→ Exercise goal
Look down the entries below and report how many lines hold the string "legend"; write nothing else.

Dataset items

########################################

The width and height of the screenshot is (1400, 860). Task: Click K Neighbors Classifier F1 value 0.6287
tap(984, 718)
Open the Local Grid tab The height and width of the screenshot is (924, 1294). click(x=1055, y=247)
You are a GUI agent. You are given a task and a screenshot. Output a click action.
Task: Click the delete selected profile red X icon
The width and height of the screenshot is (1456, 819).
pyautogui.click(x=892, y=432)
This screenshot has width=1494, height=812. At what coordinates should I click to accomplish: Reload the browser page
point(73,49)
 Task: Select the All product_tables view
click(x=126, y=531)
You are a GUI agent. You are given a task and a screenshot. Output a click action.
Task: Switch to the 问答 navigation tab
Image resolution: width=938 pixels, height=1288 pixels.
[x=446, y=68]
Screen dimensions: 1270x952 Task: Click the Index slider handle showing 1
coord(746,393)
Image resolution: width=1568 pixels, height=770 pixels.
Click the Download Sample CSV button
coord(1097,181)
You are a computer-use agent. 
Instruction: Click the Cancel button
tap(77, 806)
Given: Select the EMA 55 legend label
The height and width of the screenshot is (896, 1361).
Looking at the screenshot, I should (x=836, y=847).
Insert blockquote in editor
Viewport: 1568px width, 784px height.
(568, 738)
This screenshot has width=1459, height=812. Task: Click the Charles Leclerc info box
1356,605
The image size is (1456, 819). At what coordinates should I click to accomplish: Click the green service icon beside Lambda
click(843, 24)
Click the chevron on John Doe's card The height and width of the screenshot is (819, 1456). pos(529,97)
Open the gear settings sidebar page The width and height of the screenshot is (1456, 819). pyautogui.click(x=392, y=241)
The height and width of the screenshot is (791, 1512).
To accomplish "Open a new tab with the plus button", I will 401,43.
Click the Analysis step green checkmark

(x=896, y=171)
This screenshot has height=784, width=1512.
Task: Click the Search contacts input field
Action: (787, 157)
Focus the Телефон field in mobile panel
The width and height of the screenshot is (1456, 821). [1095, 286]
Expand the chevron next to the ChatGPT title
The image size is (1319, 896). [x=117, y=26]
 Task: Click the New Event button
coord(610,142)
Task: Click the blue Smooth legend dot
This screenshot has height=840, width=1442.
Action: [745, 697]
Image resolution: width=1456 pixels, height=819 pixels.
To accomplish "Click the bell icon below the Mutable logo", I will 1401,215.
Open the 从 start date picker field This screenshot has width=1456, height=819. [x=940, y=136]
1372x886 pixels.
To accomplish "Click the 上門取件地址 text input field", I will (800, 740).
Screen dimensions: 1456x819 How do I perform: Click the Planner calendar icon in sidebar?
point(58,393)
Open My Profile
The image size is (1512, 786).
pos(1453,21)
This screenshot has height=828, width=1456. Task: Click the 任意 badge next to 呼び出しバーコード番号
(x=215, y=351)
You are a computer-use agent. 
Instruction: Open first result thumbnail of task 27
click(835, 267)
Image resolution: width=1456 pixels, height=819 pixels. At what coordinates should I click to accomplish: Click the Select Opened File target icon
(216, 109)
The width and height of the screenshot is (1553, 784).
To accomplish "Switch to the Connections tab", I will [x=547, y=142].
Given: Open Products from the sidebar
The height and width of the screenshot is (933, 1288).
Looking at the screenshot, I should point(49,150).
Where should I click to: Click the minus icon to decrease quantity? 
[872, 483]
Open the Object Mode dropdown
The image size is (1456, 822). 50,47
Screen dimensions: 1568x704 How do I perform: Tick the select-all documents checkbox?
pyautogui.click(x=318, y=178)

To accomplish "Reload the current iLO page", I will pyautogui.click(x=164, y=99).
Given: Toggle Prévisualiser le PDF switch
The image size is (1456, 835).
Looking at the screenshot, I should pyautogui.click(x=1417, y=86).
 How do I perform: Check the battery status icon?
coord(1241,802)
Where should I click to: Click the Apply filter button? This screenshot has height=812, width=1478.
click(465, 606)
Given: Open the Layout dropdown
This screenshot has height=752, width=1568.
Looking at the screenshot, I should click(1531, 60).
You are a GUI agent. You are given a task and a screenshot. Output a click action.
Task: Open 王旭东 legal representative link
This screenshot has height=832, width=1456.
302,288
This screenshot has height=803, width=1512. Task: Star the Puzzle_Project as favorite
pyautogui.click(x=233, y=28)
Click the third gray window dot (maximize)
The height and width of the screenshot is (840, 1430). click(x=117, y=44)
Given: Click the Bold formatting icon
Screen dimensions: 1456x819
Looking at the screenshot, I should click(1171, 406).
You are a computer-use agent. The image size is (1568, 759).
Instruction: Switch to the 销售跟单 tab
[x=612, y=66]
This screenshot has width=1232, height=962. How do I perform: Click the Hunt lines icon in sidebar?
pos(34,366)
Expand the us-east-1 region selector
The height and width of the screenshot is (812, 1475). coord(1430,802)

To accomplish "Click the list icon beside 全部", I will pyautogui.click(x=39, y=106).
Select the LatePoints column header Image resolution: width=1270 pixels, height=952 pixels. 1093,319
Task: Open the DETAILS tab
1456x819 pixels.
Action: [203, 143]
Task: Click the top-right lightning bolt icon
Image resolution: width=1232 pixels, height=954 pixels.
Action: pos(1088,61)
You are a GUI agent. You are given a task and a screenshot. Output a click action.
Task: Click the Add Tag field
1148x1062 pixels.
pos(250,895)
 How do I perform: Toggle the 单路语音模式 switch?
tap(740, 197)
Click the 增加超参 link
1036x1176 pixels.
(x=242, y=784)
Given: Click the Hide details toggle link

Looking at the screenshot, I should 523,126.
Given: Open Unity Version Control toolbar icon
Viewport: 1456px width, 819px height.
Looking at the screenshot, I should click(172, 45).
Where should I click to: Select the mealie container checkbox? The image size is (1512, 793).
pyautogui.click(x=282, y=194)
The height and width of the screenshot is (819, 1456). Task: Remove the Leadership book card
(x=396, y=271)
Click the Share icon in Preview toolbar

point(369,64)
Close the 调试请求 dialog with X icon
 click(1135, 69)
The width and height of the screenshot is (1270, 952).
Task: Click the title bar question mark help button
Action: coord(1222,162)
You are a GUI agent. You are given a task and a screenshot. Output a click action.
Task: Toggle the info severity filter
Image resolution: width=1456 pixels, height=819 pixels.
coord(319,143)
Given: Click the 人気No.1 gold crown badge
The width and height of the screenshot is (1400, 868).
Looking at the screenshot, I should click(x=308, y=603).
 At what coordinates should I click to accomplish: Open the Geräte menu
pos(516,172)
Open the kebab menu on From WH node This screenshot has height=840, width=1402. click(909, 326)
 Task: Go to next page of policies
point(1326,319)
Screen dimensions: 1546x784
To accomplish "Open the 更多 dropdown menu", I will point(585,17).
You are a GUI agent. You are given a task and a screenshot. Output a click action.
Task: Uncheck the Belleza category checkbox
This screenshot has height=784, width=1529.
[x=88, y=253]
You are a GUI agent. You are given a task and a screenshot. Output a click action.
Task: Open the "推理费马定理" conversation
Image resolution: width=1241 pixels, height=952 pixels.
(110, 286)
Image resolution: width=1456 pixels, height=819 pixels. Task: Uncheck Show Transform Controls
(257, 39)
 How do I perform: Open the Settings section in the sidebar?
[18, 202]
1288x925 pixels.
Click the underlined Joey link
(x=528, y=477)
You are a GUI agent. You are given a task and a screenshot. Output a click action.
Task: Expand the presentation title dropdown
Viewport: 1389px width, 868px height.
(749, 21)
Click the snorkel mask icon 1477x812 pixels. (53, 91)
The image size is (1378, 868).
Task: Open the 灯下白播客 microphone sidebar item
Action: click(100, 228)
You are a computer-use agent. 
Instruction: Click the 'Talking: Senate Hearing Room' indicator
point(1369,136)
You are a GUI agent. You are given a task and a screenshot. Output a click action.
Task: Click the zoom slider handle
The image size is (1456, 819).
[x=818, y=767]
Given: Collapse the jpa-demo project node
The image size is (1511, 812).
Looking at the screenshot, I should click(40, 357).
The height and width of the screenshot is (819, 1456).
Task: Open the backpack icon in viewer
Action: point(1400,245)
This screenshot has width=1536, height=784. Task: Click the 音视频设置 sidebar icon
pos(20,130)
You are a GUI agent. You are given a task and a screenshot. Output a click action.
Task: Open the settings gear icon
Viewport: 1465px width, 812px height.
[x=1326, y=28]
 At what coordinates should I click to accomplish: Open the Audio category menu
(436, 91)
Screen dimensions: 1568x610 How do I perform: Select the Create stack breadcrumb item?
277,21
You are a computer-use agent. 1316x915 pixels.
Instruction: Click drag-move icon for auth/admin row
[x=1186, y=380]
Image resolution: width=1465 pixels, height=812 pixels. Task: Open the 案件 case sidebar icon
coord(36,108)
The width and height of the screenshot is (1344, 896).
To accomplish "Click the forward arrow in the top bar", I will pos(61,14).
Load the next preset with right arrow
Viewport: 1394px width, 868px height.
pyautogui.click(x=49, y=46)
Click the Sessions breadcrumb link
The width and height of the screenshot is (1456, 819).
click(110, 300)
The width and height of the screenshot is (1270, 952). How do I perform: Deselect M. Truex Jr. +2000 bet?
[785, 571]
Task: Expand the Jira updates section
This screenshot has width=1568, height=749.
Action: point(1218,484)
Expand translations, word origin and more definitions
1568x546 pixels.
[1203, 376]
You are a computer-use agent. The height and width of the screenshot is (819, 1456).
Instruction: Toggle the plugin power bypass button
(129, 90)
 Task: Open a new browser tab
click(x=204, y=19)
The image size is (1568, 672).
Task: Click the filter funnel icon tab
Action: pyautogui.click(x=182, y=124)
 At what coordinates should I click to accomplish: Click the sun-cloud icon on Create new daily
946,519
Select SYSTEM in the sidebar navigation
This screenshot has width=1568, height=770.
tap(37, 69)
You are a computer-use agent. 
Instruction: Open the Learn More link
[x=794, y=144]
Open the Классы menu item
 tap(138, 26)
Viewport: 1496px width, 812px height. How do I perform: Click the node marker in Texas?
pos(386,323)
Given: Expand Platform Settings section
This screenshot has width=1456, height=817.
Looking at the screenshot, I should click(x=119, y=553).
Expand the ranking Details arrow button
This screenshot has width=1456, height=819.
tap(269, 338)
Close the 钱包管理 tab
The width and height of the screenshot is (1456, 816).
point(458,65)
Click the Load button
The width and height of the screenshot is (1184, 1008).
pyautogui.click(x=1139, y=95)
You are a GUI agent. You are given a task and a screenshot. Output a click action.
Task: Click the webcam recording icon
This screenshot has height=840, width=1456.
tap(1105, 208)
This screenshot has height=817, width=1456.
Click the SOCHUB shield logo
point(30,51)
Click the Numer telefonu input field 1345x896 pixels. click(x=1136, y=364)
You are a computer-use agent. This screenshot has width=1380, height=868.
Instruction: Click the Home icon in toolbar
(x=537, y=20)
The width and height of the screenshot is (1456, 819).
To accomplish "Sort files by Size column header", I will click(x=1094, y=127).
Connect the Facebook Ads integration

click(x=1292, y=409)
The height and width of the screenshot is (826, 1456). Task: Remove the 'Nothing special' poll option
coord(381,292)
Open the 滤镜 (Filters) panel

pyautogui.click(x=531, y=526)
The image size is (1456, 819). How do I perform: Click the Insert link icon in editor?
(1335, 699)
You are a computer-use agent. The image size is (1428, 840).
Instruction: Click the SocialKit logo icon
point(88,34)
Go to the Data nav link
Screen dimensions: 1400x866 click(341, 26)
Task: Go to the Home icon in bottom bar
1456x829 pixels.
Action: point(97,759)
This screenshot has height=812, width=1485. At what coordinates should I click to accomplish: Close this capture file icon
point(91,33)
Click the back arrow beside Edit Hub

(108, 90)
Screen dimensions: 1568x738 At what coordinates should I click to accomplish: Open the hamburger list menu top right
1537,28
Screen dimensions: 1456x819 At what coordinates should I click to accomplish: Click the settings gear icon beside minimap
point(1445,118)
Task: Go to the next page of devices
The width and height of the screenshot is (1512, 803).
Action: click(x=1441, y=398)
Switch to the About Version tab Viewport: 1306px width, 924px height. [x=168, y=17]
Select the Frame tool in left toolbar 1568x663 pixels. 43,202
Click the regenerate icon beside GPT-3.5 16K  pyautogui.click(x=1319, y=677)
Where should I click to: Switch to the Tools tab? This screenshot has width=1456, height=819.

########################################

→ Solution to the exercise
2